Some resources really are finite or limited. Take oil for instance. Fossil fuels are, by definition, a limited resource. The scarcity mentality leads to blood-for-oil wars. Abundance says, “Let’s explore new technologies for wind power and bio-fuels. Together we can do it. Let’s get to work.”

We can find this contrast in the Bible as well. Isaac and Rebecca have twin sons, Jacob and Esau. The twins begin their lives with rivalry, Jacob grasping the heel of first-born Esau. Unfortunately for these boys, both of their parents deal in scarcity. They have only so much favor to bestow, so Papa Isaac favors the hairy outdoorsman Esau, while Mama Rebecca pities the softer son and teaches him to cook a mean lentil stew.

Jacob views the world as a pie. His brother has clearly been given the larger piece of pie, for no other reason than that he was born a few minutes sooner. Because of those few minutes, Esau will receive the father’s blessing and the larger inheritance. Jacob will be expected to serve his slightly-older brother for the rest of his life.

Jacob is determined to increase his share of the pie by stealing his brother’s piece. He conspires with his mother to trick his father into bestowing on him the blessings of the first-born. You probably know the story. Jacob uses goatskins to deceive his father, who is nearly blind. When the mistake is discovered, Esau begs, “Father, bless me, too!”

Isaac’s response is remarkable. He says that he has already given the imposter everything – not just a large piece, but the whole pie. That makes me feel more sympathetic to Jacob. It means that his own father had no intention of blessing him! Jacob’s clever ruse with the goat skins really is the only way he can obtain his father’s blessing.

Esau is the one who snaps out of the scarcity mentality. Sobbing, he says, “Do you have only one blessing, my father? Bless me, too, my father!” Somehow, Isaac finds another blessing to bestow.

Hundreds of years later, the descendents of Isaac and Rebecca are crossing the desert to the promised land. God is still trying to teach them about abundance. When they cry for food, God produces manna. This strange bread-like substance descends from the sky every night. There is always enough for today. When some of the Israelites try to hoard the manna, it rots within a single day.

Fast forward several more centuries and we find Jesus echoing this sentiment in the prayer he teaches his disciples: “Give us this day our daily bread.”

In fact, throughout the Gospels, Jesus teaches abundance. When his disciples tell him to send away the hungry crowds, Jesus answers casually, “Why don’t you just feed them?”

The disciples are stumped. With what are they expected to feed some 5,000 men with wives and children? The few coins in their bag will not go far. As for prepared food, they manage to come up with a few fish and a few loaves – only enough for a little boy’s lunch. Jesus multiplies the loaves and fishes, feeds the crowd, and passes baskets to collect the leftovers. That’s abundance!
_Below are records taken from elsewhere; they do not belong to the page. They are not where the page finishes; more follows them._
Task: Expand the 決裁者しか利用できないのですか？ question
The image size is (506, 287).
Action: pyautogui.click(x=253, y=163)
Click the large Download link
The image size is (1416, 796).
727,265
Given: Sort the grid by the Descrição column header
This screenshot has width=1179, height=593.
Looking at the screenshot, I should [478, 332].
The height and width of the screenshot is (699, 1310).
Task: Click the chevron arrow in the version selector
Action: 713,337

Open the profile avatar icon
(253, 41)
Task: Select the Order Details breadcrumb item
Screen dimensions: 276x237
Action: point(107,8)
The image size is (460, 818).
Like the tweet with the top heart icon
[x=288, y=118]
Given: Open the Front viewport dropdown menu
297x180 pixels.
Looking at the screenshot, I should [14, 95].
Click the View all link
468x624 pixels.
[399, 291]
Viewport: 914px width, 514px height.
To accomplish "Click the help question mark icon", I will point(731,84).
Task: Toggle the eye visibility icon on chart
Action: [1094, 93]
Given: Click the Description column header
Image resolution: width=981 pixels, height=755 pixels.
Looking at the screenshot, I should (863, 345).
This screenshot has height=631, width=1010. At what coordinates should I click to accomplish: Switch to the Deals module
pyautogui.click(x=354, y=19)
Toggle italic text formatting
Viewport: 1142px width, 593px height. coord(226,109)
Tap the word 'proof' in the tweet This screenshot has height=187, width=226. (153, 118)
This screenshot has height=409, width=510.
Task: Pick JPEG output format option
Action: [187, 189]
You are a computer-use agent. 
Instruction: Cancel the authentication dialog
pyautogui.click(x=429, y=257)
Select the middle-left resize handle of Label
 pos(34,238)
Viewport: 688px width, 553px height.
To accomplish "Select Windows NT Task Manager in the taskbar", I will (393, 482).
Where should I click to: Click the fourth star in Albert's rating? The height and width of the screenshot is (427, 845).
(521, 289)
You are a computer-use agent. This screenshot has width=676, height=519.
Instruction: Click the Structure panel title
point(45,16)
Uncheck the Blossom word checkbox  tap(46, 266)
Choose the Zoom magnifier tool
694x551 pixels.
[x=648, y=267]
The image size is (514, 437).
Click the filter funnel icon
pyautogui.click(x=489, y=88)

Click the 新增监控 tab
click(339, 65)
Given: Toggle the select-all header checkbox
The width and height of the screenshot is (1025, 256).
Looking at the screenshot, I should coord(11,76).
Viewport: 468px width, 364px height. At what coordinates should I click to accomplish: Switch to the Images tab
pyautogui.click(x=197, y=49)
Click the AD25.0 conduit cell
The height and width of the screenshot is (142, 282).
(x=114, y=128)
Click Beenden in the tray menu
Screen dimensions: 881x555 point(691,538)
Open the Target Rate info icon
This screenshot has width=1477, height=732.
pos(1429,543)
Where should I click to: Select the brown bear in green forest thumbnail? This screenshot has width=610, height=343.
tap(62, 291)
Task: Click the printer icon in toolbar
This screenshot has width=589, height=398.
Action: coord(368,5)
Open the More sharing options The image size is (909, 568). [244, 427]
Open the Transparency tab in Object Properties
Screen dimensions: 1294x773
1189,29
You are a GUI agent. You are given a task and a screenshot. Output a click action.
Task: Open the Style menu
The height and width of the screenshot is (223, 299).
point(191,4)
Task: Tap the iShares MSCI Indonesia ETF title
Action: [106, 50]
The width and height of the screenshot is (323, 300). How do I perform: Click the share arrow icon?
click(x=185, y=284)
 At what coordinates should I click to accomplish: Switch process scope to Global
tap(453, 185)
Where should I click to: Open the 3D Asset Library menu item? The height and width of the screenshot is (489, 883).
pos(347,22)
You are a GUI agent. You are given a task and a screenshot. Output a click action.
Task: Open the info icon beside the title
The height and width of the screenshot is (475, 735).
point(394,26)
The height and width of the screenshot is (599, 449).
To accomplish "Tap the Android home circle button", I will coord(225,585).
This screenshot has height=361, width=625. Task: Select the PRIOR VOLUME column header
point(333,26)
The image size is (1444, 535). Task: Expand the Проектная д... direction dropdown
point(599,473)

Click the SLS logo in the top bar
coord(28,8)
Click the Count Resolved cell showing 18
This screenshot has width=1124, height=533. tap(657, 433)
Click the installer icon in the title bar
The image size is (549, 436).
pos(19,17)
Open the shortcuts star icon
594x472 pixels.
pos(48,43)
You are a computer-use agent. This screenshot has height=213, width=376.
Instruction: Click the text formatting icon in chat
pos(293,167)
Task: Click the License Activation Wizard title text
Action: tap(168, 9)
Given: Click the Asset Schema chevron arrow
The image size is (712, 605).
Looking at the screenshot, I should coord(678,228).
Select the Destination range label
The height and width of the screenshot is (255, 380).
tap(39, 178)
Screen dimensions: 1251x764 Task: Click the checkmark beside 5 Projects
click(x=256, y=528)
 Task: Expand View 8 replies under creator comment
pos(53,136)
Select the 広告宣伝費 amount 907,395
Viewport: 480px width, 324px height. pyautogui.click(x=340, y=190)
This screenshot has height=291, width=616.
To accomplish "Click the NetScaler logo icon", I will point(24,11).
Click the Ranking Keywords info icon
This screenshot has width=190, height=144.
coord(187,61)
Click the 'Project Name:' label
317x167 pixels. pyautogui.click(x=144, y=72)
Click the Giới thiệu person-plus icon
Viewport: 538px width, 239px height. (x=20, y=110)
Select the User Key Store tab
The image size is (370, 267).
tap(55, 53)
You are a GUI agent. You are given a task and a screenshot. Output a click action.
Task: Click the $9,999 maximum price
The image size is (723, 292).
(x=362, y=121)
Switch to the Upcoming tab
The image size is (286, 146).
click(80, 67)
We don’t have the option of praying over a lunchbox and feeding thousands with it. We are forced to be creative. First, we must recognize that the scarcity mentality has failed us. In a world of rapidly depleting oil, creeping unemployment, hostile governments, and starving children, we cannot afford to view our resources as a pie. Instead we must view them as seeds that can be cultivated and multiplied until there is enough for all.

Scarcity says “We’re all going to die.” Abundance says “We can all live. Let’s get to work.”